UK Regulators to Introduce Rules for Stablecoins in New Markets Bill
Sandali Handagama - CoinDesk
Regulators in the U.K. are introducing rules for using stablecoins – cryptocurrencies whose prices are pegged to another asset – as payment tools to the country’s parliament on Wednesday.
The rules are part of a long-awaited financial services and markets bill, aimed at strengthening the U.K. financial system post-Brexit, set to be presented to parliament in the coming hours.
The government has previously said crypto will play a part in the country's broader post-Brexit strategy to increase economic competitiveness.

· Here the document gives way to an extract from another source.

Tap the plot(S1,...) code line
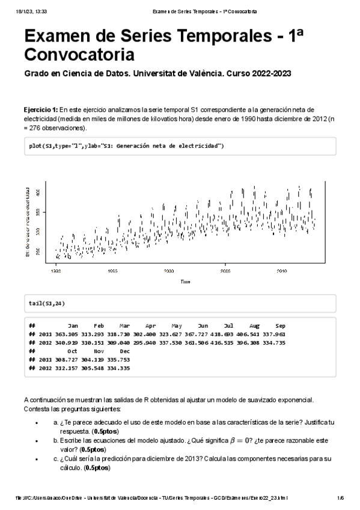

In April, the U.K. Treasury, the government's finance arm, announced a set of initiatives to help turn the country into a global crypto hub. The announcement promised new rules that would let consumers confidently use stablecoins for payments.
But a dramatic crypto market downturn, followed by the resignations of crypto-friendly finance minister Rishi Sunak and senior Treasury official Jon Glen, threatened to shake up the plans.
In May, the collapse of $18 billion stablecoin terraUSD prompted the Bank of England, the U.K.’s central bank, to publish a consultation on its plans to regulate similar cryptoassets, and proposed the bank be given the power to appoint administrators to oversee insolvency procedures for failed stablecoin issuers.
Earlier this month, the Bank of England’s deputy governor Jon Cunliffe hinted at a delay in news on crypto regulations in light of the cabinet reshuffle, but promised stablecoin rules before the August summer break.
Explaining the new bill during his first speech as the newly appointed finance minister on Tuesday, Nadhim Zahawi said the framework “reinforces the U.K.’s position as a leading center for technology as we safely adopt crypto assets.”